El sistema de Notturno, en cambio, se basta a sí mismo y no requiere de ningún acople con su tema para funcionar. La película tiene una de sus escenas más icónicas durante la caza de patos, cuando el personaje se mueve en un bote entre los juncos y espera escondido. La cámara lo encuadra contra una noche iluminada por el fuego de incendios que son la huella de la explotación petrolera o el resto de alguna escaramuza armada. La imagen es visualmente explosiva, imposible no notar el tesoro con el que parece haberse encontrado Rosi. Pero ese gesto se da de bruces con la tarea del cazador, incómoda, precaria y cargada de tensión que el hombre lleva a cabo sin el más mínimo signo de disfrute o de alegría (igual que el resto de los personajes). La belleza que encuentra el director no pertenece al mundo, es únicamente cinematográfica, un artificio del cine, y está dirigida a los ojos del espectador; los protagonistas quedan excluidos de su goce. No se trata de correrlo por izquierda a Rosi y de imputarle no sé qué falta de compromiso con la realidad de los habitantes: nada más absurdo que pedirle al cine, documental o no, que refleje las cosas o se identifique plenamente con ellas. El problema no está ahí sino en la manera en la que el director se apropia de aquello que encuentra: el Oriente Medio que le interesa a Rosi está hecho de esfuerzos interminables, de los silencios de la soledad; un páramo que degrada sin parar la vida física y psíquica de sus habitantes. La belleza que el director no halla en ese universo la impone a fuerza de una planificación exquisita que reduce a los personajes a modelos que deben ocupar su lugar en la composición. Como si la película dijera que ese rincón olvidado de Dios es un horror sin remedio, pero que con ese barro se pueden filmar planos lindos, simétricos, como el de la madre que acaricia la pared, o paisajes como el del cazador de noche. Rosi no se hace ilusiones ni invita al espectador a hacérselas respecto del futuro de esa gente. No es, entonces, un demagogo, pero parece que fuera algo peor: un cínico pagado de sí mismo que le dice a su público que debe conmoverse con la vida terrible de los habitantes de esas regiones al tiempo que lo invita a deleitarse con bellos planos.  

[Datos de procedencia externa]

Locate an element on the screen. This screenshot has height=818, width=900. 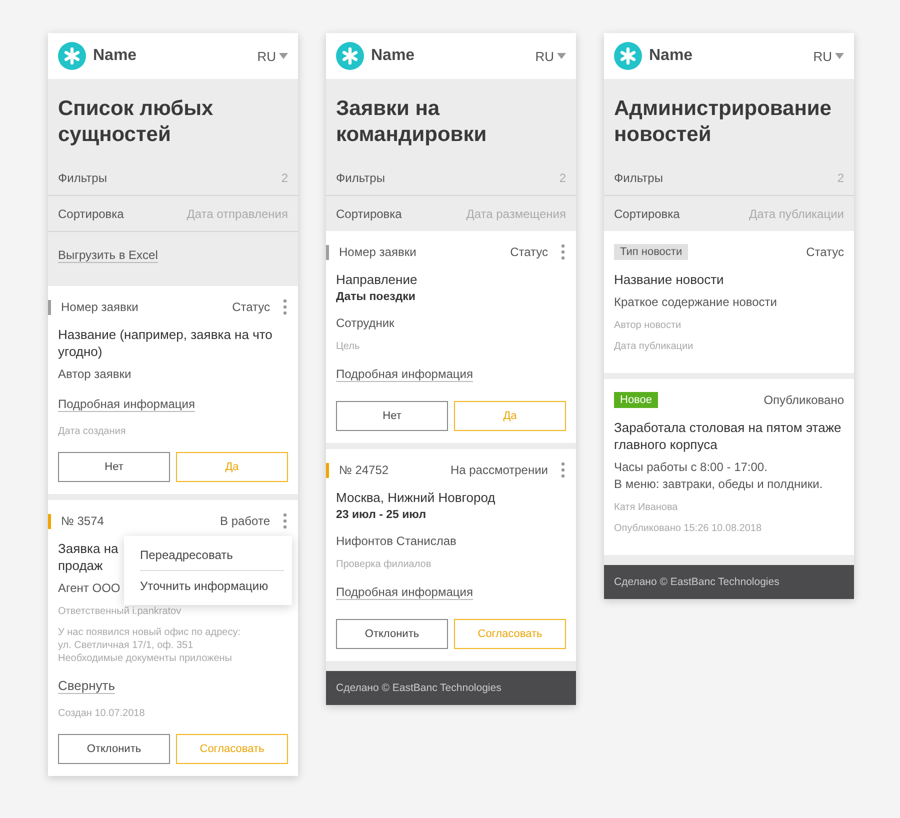
page-title: Заявки на командировки is located at coordinates (412, 122).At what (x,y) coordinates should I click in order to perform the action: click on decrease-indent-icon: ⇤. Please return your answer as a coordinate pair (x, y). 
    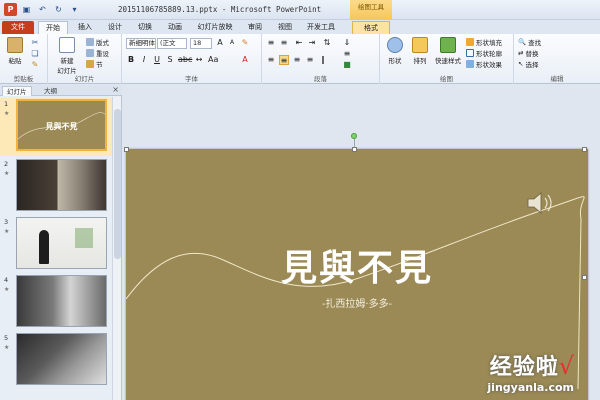
    Looking at the image, I should click on (299, 43).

Bonus Track: la versión de Notturno estrenada en Mubi termina con una conversación entre Rosi y Alejandro González Iñárritu. Como se sabe, Iñárritu pudo labrarse una carrera con películas crueles y sentenciosas que reducen el mundo a unas pocas consignas estúpidas que se levantan sobre distintas catástrofes que asolan a los personajes. Por supuesto, ese cine requiere de cierto grado de inteligencia: la miseria de sus películas no quitan que Iñárritu sea un director avezado. El venezolano disimula con elogios algunas preguntas que apuntan directamente al corazón del sistema de Rosi: ¿cómo hiciste para planificar esto? ¿No charlaste esto antes con los personajes? ¿Cómo fue que pudiste quedarte solo con la madre? Y así. Iñárritu, dándose cuenta o no, va al hueso del problema, y Rosi se defiende invocando razones de lo real: “esto en realidad era así, esto lo propuso el entrevistado, esto apenas lo preparé, esto fue improvisado, esto otro pasó sin querer”. Es decir que, incluso en una conversación entre directores, en los términos más amables posibles, Notturno despierta sospechas. Iñárritu pregunta menos intrigado que desconfiado y lo hace con una astucia que iguala o duplica la de Notturno.